Hacker News new | past | comments | ask | show | jobs | submit login
The Software Engineering Rule of 3 (erikbern.com)
95 points by tim_sw on Aug 30, 2017 | hide | past | favorite | 45 comments



Since no one has stated it, this looks like a rip-off of https://blog.codinghorror.com/rule-of-three/ (which comes from https://www.amazon.com/exec/obidos/ASIN/0321117425 ).

Of course there are many other places such as the mentioned C2: http://wiki.c2.com/?RuleOfThree , my point is just that the Erik authoritatively says he is postulating it, but it's already all around the internet.


Author here. It's slightly embarrassing that this turns out to be an old idea – it wasn't my intent to rip it off. I'm fairly sure I must have seen it a long time ago and then forgot about its origin. In retrospect I probably should have googled it.

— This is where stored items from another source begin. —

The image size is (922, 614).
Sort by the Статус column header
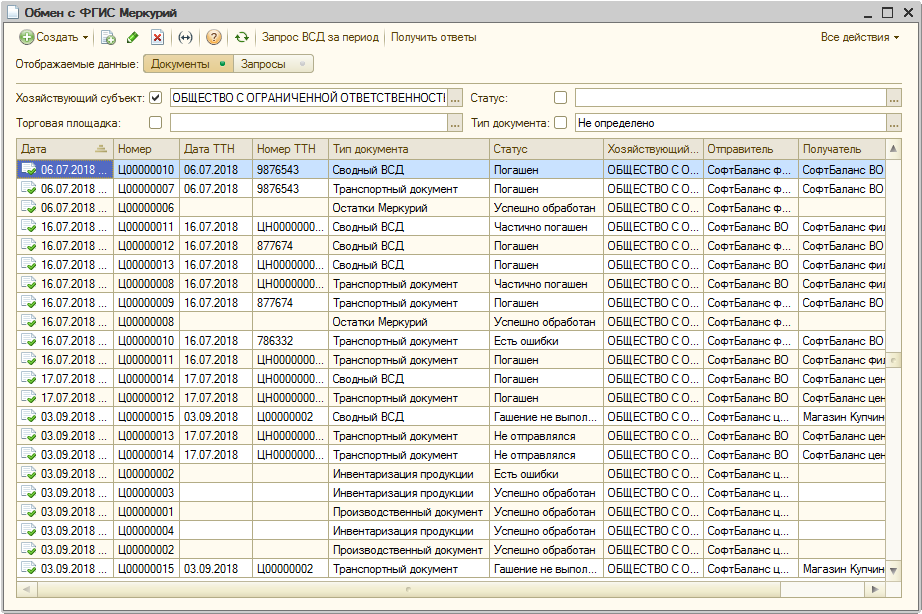[546, 149]
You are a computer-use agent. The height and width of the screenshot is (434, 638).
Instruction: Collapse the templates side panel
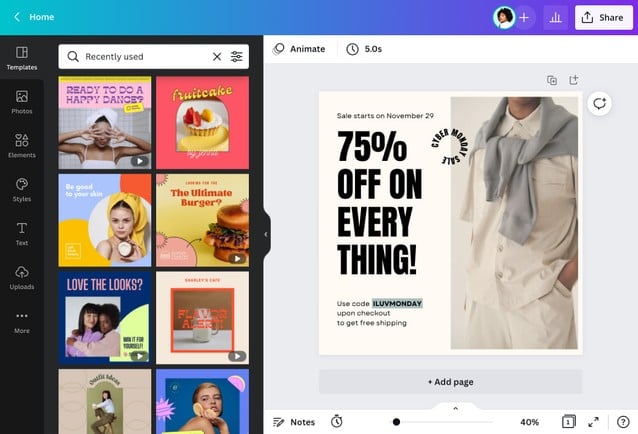click(266, 234)
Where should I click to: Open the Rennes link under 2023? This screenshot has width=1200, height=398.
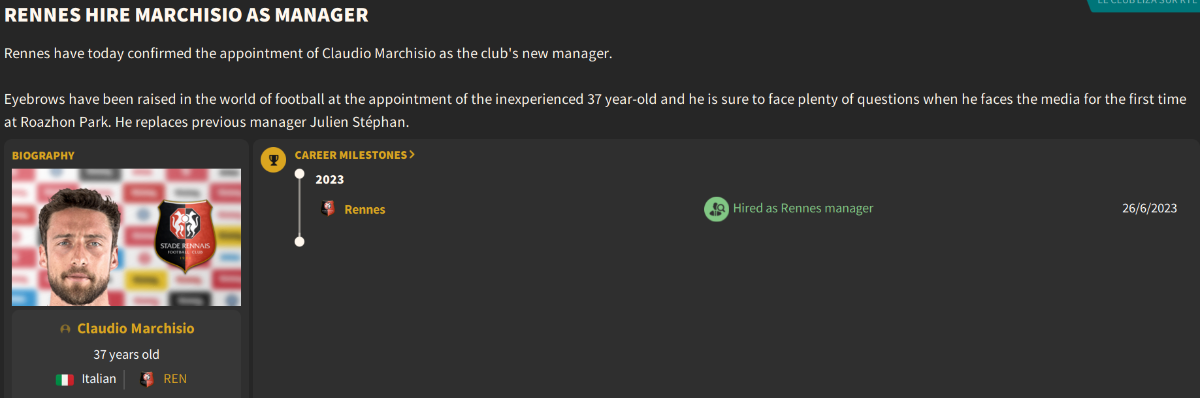click(x=365, y=209)
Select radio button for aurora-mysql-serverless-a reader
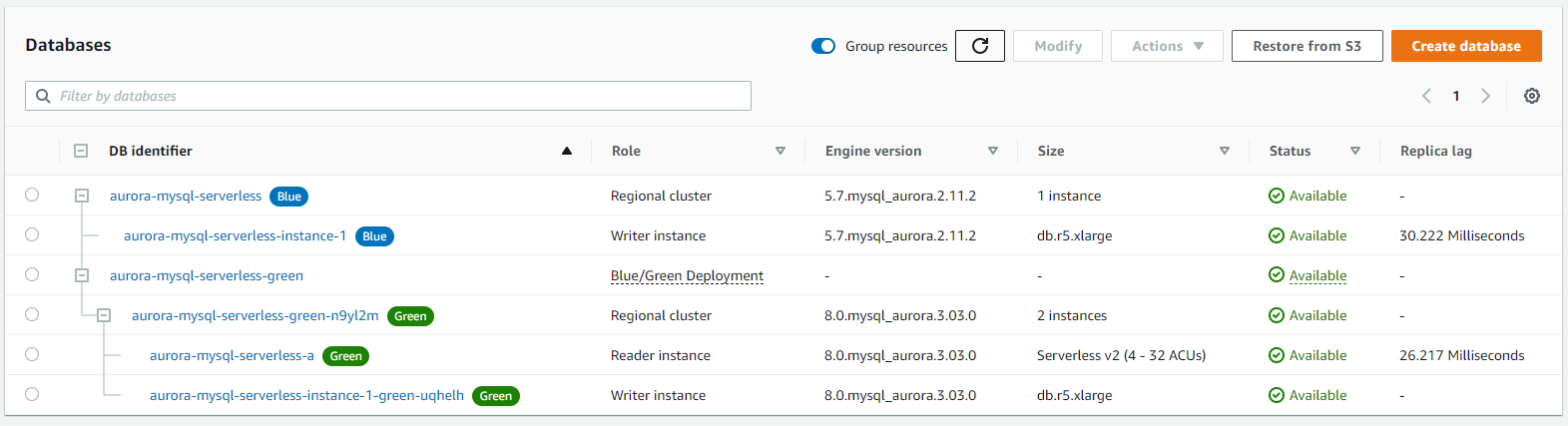 (32, 354)
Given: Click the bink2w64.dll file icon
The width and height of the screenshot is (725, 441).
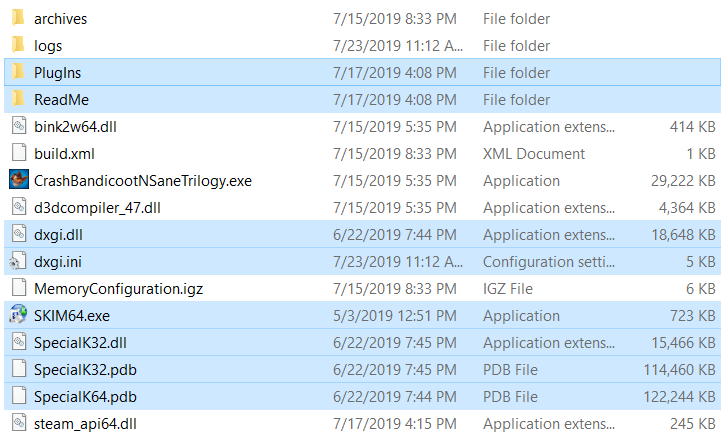Looking at the screenshot, I should [18, 127].
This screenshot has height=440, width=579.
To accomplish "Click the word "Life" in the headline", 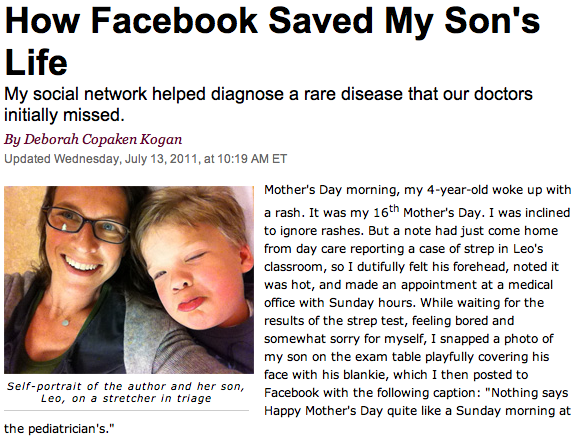I will pyautogui.click(x=36, y=62).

I was just thinking about this last week because of that old CodingHorror post so I was quite surprised to see it here as a new idea. I was actually just expecting a link or two at the bottom of the article.

Also, I have misused rip-off here; I didn't mean to say you defrauded/cheated/stole anything, just that it's an old idea already going around. I apologize for incorrectly using this verb and accusing you of ripping off this idea.


The article now mentions this at the bottom. I think if he were intentionally trying to rip it off he wouldn't have called it "rule of three" because that makes it too obvious. I think he just forgot having seen it.

It's kind of fortunate that it worked out this way; I like seeing people comment on a well-established idea as if it's newly postulated.


Yes, I misused rip-off and now after a quick search I found that it has a much more negative meaning than I intended.


Perhaps instead of "rip-off of" you meant "riff off of". :-)


I think the real solution here is just in learning more about your problem domain and teaching yourself to think ahead better. To borrow the example from the article, if you know that you're working with a small domain and auth will only differ in the parameter names and URLs, then it's ok to generalize like in the first example.

If you want to be able to build something that works with any bank ever, then you need to think from a higher level: you have a login operation that creates a session, and then a fetch-statement operation (that takes the session as a parameter), and so on, and those are your general building blocks that make up your interface.

No, you may not get it perfectly correct, and you may need to rethink and refactor at some point if you come across something different from what you could imagine. But that's not really a big deal, and you shouldn't be so afraid of refactoring that your go-to strategy is to always copy and paste similar code everywhere.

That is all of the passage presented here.